Beaudouin's snake-eagle is fairly large, with a length up to 26 inches, and a wingspan up to 67 inches. It is gray-brown above, including the head to the upper chest; lower chest and abdomen are whitish with horizontal brown barring, which is better defined on the flanks. The barring on the underside of the wings and tail is more pronounced. The face bears yellow eyes and a black bill. Juvenile birds are less defined, and darker overall in color.
Although called a snake eagle, it actively hunts prey in addition to snakes, such as other reptiles, amphibians, birds, rodents, and insects. It primarily hunts from a perch rather than in flight, waiting for a prey animal to appear before making a move towards it.
Range and habitat
The range of Beaudouin's snake-eagle is a relatively narrow belt of sub-Saharan Africa, from Senegal, Gambia and Mauritania to the west, as far east as Sudan, South Sudan, Uganda and Kenya; south to Guinea, Costa d Ivory, Ghana, Burkina Faso, Nigeria, Cameroon and Central African Republic.

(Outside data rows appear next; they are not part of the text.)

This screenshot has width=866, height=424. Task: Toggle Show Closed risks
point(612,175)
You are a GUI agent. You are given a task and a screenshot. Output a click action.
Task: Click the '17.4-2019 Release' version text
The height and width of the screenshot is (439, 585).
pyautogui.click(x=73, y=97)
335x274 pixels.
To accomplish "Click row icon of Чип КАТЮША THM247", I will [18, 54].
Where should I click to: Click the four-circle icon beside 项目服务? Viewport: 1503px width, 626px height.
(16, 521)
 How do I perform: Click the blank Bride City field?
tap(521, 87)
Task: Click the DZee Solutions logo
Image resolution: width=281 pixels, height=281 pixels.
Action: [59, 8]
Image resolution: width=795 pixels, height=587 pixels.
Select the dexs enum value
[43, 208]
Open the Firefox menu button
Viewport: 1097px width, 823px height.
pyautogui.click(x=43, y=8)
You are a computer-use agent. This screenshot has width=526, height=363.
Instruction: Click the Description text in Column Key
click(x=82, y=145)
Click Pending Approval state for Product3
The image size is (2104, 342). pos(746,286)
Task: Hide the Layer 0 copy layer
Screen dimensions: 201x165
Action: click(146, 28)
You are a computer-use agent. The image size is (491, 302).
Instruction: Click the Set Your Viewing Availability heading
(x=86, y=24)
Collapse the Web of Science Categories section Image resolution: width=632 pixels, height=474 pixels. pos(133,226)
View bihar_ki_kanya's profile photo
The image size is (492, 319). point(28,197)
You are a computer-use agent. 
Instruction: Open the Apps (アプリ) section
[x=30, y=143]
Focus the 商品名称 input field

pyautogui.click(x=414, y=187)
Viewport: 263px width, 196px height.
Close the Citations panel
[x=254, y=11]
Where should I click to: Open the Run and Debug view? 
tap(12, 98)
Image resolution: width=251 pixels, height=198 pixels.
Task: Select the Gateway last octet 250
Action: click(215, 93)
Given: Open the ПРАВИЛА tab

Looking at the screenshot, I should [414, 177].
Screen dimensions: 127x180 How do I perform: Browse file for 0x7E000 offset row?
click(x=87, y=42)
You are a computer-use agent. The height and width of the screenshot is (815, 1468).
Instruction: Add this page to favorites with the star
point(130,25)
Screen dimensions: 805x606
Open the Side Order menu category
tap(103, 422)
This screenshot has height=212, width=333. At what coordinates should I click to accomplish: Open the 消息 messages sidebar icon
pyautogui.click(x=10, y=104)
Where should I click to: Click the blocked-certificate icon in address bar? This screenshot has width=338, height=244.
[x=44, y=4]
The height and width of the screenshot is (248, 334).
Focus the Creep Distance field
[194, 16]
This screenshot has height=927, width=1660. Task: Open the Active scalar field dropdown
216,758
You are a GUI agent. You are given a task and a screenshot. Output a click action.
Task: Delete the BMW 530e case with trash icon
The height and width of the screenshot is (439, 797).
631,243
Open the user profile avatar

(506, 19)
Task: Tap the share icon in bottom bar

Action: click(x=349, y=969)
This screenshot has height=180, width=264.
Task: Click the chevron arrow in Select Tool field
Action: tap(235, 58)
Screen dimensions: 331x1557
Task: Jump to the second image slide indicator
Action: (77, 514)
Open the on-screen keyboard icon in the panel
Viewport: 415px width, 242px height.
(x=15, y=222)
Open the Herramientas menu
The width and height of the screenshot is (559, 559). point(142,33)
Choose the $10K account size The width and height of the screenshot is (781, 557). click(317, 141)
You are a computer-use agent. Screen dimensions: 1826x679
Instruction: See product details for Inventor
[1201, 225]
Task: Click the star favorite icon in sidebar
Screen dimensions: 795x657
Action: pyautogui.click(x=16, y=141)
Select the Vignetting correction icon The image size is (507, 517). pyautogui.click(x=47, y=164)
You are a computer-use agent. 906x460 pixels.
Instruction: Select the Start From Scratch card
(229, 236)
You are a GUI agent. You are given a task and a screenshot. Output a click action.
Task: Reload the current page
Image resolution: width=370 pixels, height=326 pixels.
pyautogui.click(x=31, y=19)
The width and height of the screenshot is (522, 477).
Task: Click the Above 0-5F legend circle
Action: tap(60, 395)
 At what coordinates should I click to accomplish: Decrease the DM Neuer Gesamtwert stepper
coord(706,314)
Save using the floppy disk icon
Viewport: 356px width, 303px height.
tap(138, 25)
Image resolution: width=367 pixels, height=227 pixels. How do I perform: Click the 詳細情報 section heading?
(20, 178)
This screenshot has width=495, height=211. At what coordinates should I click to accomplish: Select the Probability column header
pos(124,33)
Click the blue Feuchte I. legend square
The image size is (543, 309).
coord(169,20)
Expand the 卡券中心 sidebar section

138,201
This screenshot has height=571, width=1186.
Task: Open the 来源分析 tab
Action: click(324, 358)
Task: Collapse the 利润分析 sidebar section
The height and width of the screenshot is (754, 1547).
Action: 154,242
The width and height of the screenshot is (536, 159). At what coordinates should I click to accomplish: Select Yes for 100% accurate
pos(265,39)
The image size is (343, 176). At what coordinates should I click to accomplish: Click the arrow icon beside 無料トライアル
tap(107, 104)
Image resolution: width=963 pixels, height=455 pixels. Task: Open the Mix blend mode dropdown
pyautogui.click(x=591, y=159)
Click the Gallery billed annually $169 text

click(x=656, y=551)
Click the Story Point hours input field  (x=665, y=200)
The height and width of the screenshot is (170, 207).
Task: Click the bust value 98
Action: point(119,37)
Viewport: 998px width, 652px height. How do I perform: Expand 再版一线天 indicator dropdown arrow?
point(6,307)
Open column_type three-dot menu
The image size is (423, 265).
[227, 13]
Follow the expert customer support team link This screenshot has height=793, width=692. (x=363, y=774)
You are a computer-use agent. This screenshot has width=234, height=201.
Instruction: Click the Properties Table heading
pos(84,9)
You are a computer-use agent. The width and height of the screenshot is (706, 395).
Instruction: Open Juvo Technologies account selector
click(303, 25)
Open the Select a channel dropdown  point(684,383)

It lives primarily in an open or semi-open grassland environment with sparse trees, dry forest edges, or cultivated fields; often near water and usually below 3,000 feet elevation; east they can exist in areas to 6,000 feet elevation. In some areas it is a seasonal migrant, moving to the northern part of its range during the rainy season; other areas, such as the Gambia river valley, it is sedentary.
An estimate was made which indicated this species suffered a decline of 86-93% from 1969-2004, concurrent with an increase in human population and activity within the bird's range. Forested areas of habitat were altered either into shrubland - reducing hunting perches and nesting sites - or changed into farmland, where pesticide use has reduced insect prey. Further exasperating the problem are cotton fields and the increased use of organochlorine insecticides to protect them. Studies have indicated this and other bird species suffer egg failure, adverse physical effects, and starvation.